Why Success Works for Our Family
As a New York City public school parent I was never satisfied with what seemed to be a limited elementary school curriculum that only focused on reading and math. I was interested in the whole child approach to education and was thrilled when I discovered a Success Academy charter school was opening near our neighborhood. I quickly applied to enter the lottery for our then rising first grader, Owen.
There are many unique aspects of Success Academy’s curricula that set it apart from what our traditional zoned public school offered in kindergarten. I want to highlight the three main reasons why Success Academy works for our family:
Project-Based Learning: Owen has always loved getting involved in big projects. He likes to go into his room on the weekends and immerse himself in building cities with transportation hubs. It’s not surprising that he enjoys the project-based learning units at Success Academy so much. These units allow scholars to explore one topic in depth for four to six weeks across multiple subjects including science, art, reading and writing.
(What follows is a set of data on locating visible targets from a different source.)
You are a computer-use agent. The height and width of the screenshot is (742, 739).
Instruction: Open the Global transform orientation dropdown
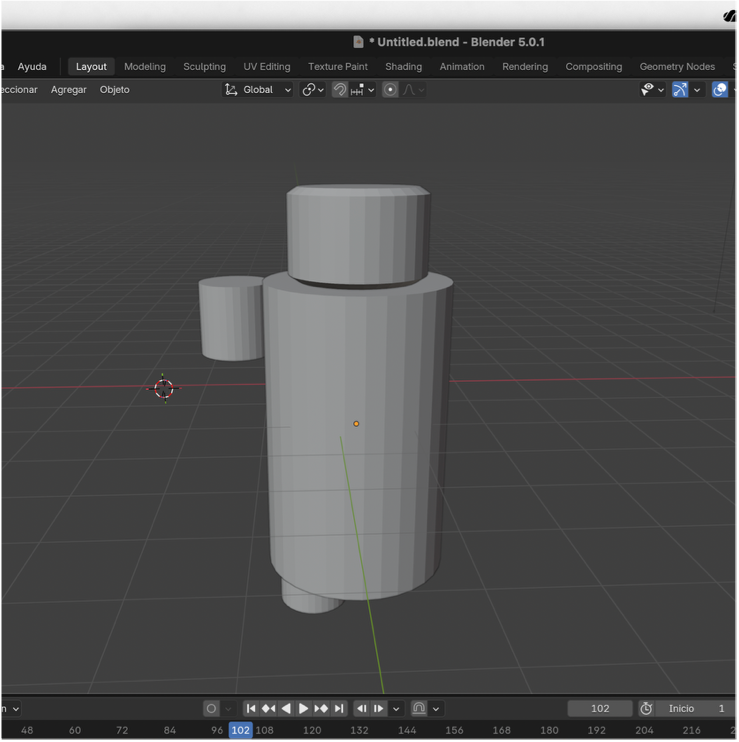point(258,90)
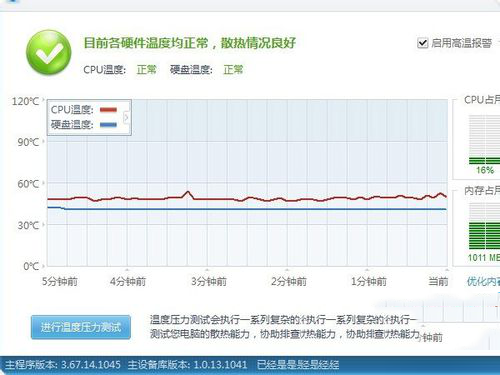
Task: Click the green checkmark status icon
Action: (49, 52)
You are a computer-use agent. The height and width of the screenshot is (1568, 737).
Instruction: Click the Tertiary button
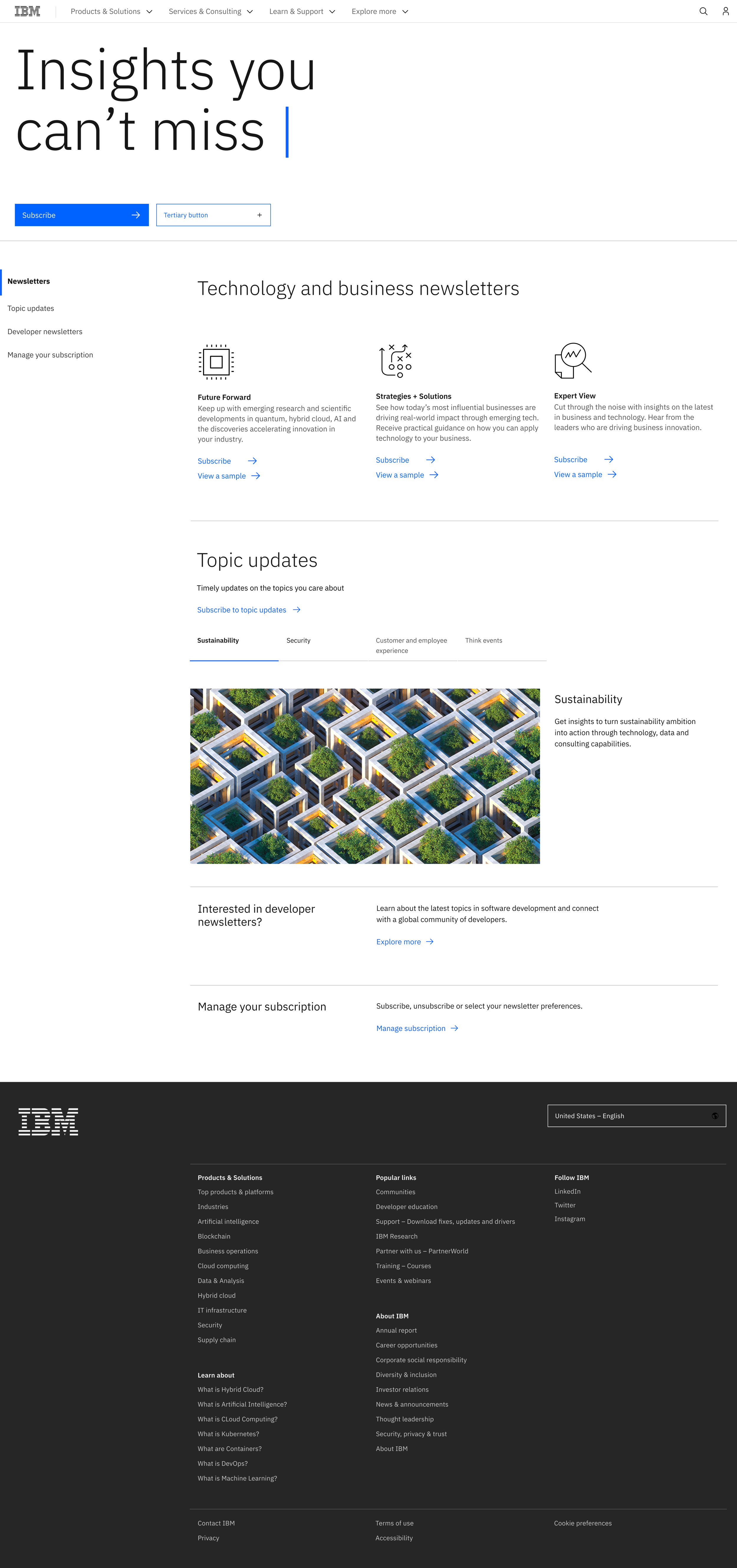(x=213, y=215)
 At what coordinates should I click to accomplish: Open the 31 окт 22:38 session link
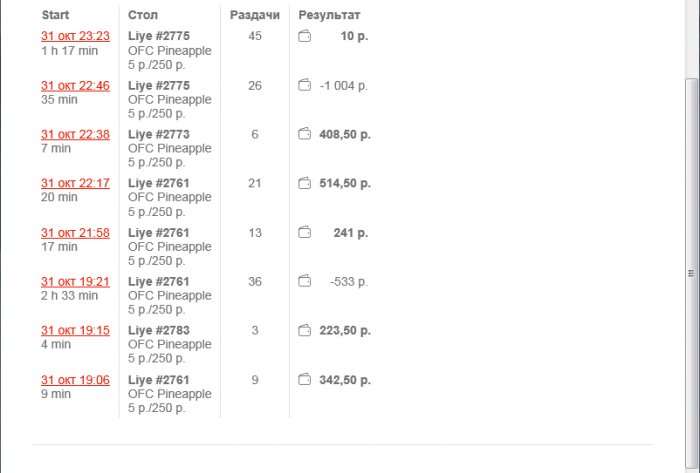75,134
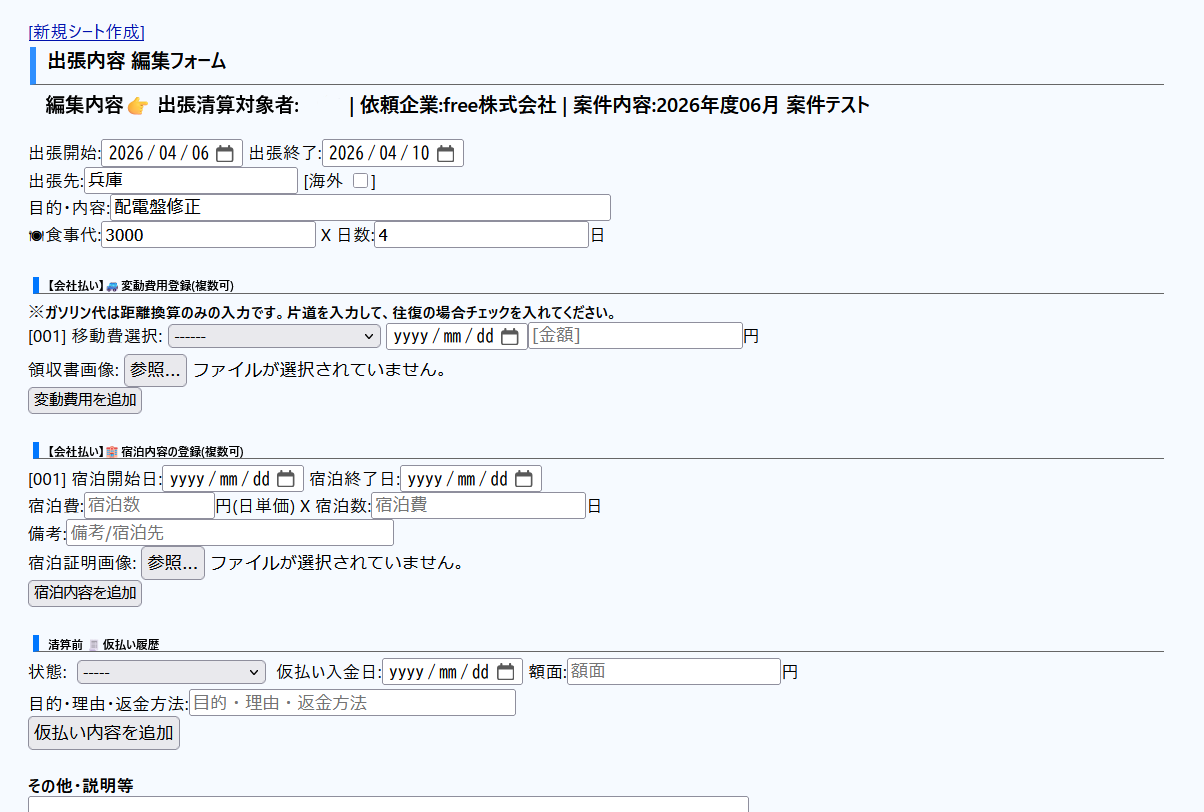This screenshot has width=1204, height=812.
Task: Open calendar icon for 仮払い入金日
Action: [x=505, y=672]
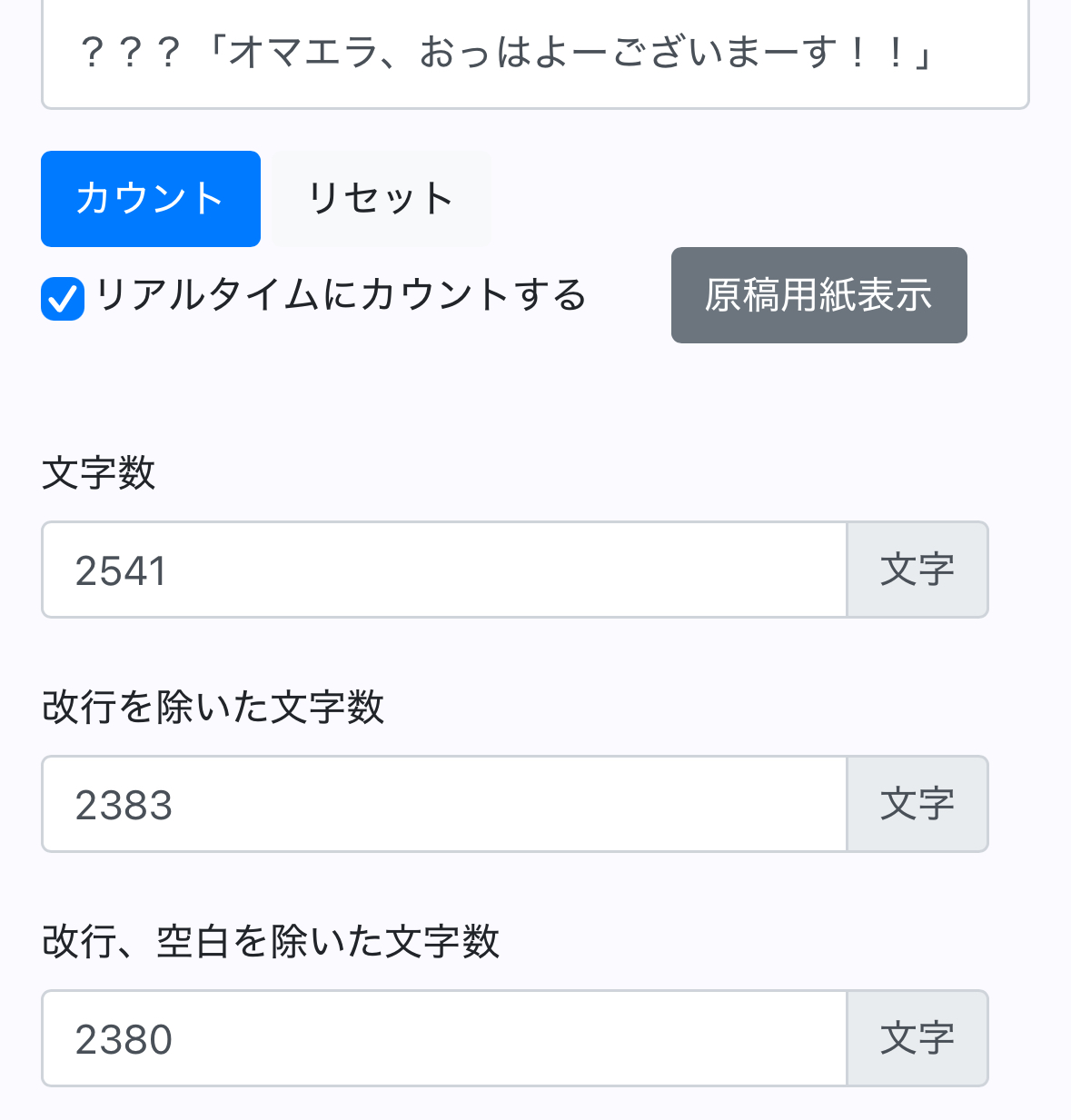Click the ！！ exclamation marks in text
The width and height of the screenshot is (1071, 1120).
(876, 54)
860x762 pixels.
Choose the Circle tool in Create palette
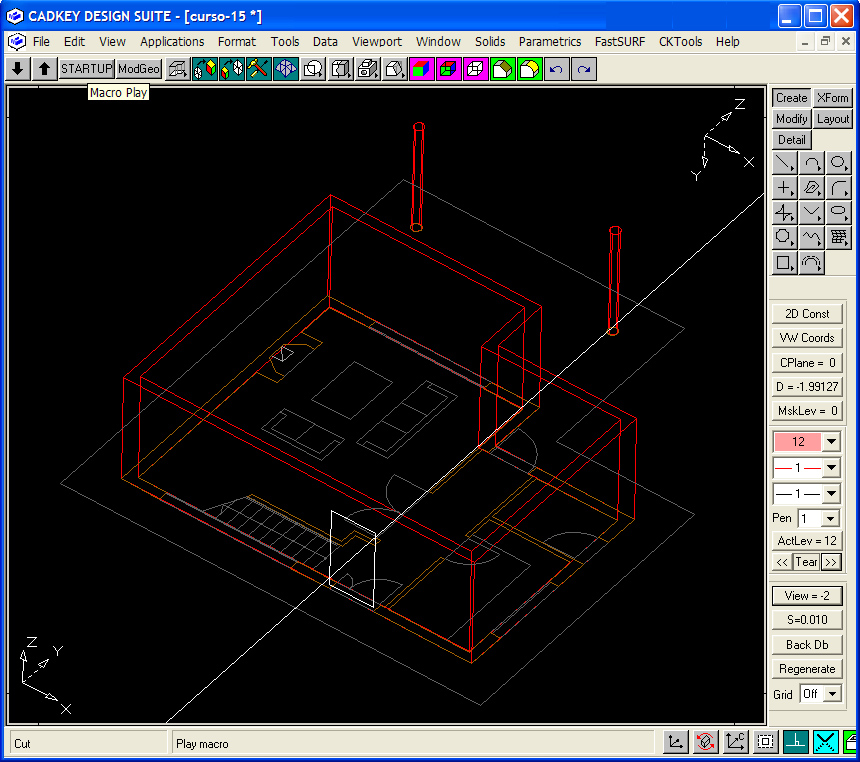tap(839, 163)
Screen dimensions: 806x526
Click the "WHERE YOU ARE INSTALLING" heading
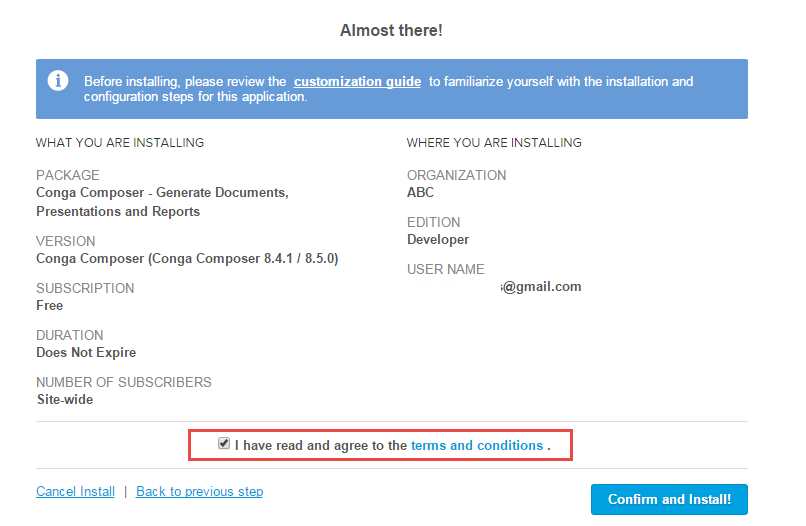click(494, 143)
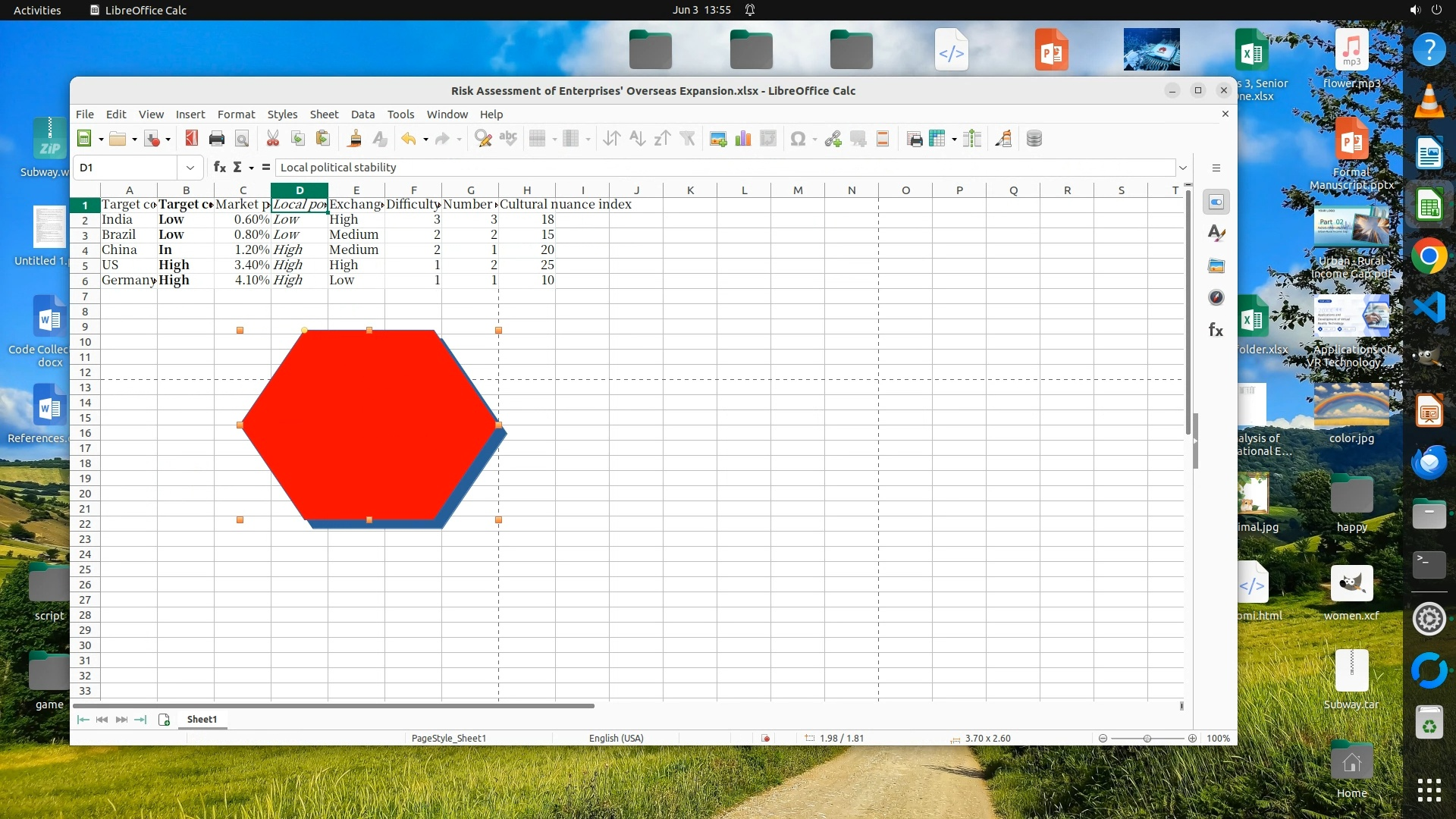
Task: Open the Data menu
Action: (362, 114)

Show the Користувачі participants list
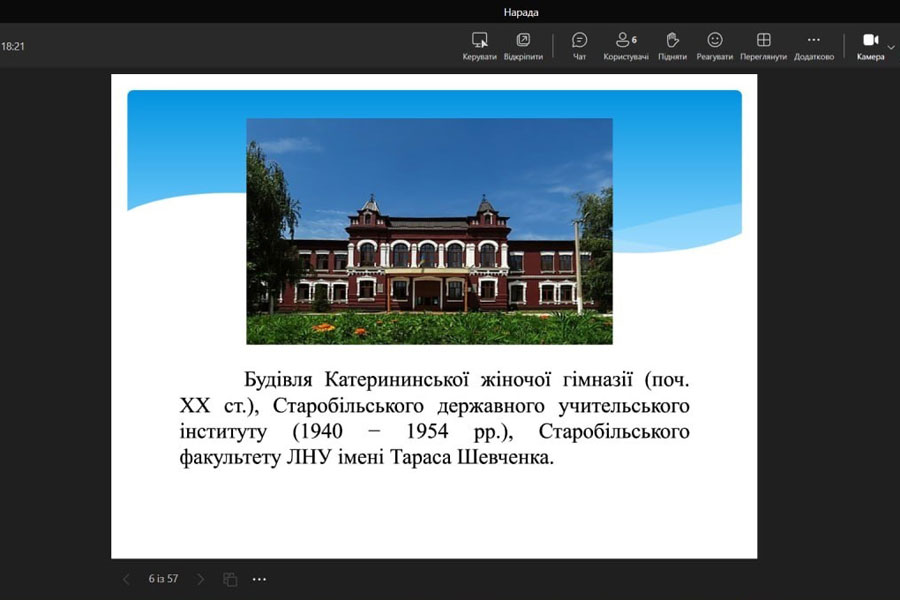[625, 41]
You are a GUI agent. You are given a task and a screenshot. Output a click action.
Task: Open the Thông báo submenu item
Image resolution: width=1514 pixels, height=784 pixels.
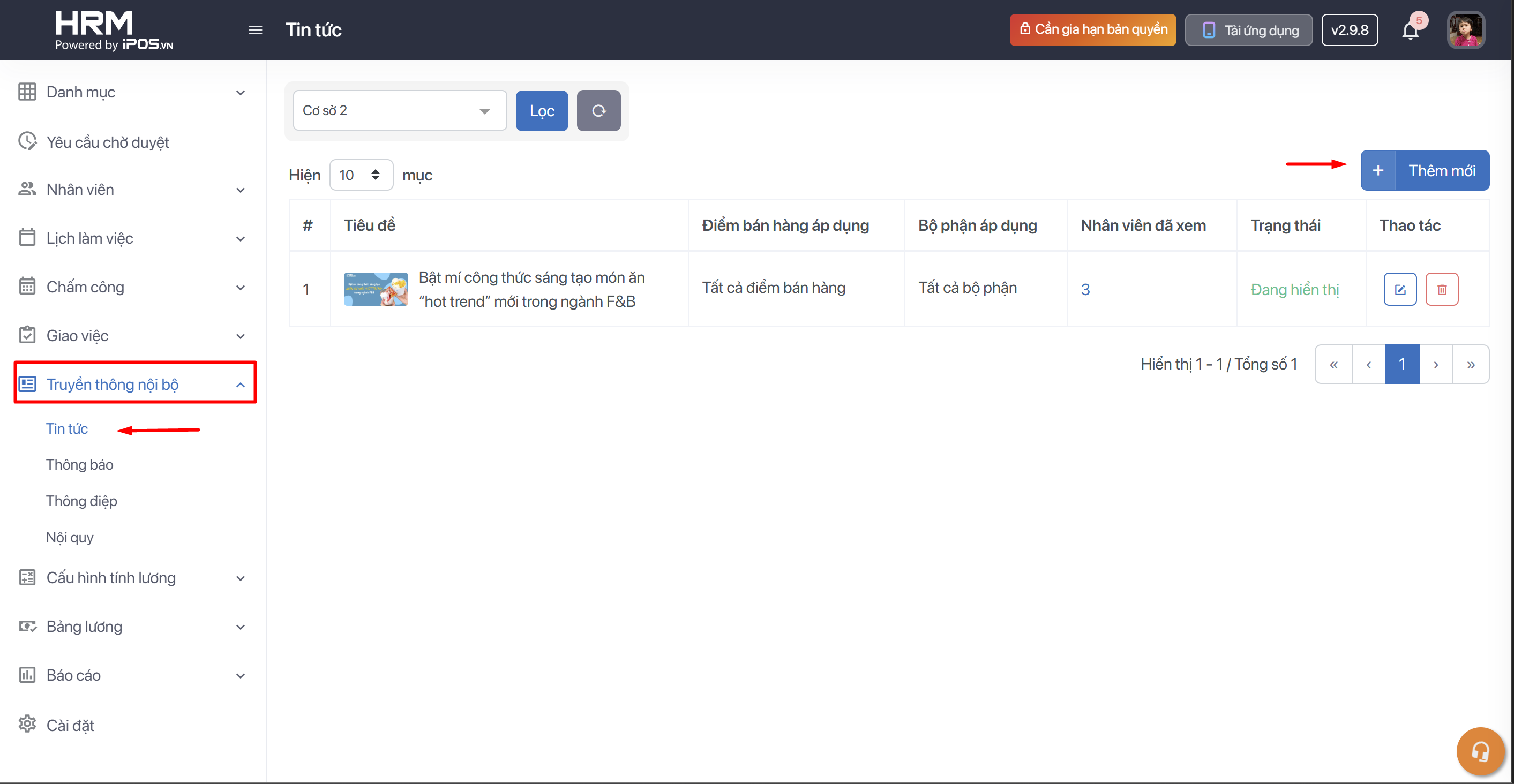[x=79, y=464]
They become experts on the topic as they ask questions and learn the answers through field studies and projects.
Owen and his classmates have become experts on beam, truss and arch bridges. They have visited Manhattan’s various bridges, including the Brooklyn Bridge and the Williamsburg Bridge. Owen’s favorite field study involved a ride on a ferry to look at those bridges up close from the water. In science, they are studying the architecture and engineering principles of bridges by building their own model of the Brooklyn Bridge. Owen has been talking a lot about caissons, which are the watertight retaining structures used to work on bridge pier foundations. Owen also comes home and tells me stories about John Roebling, who designed the Brooklyn Bridge.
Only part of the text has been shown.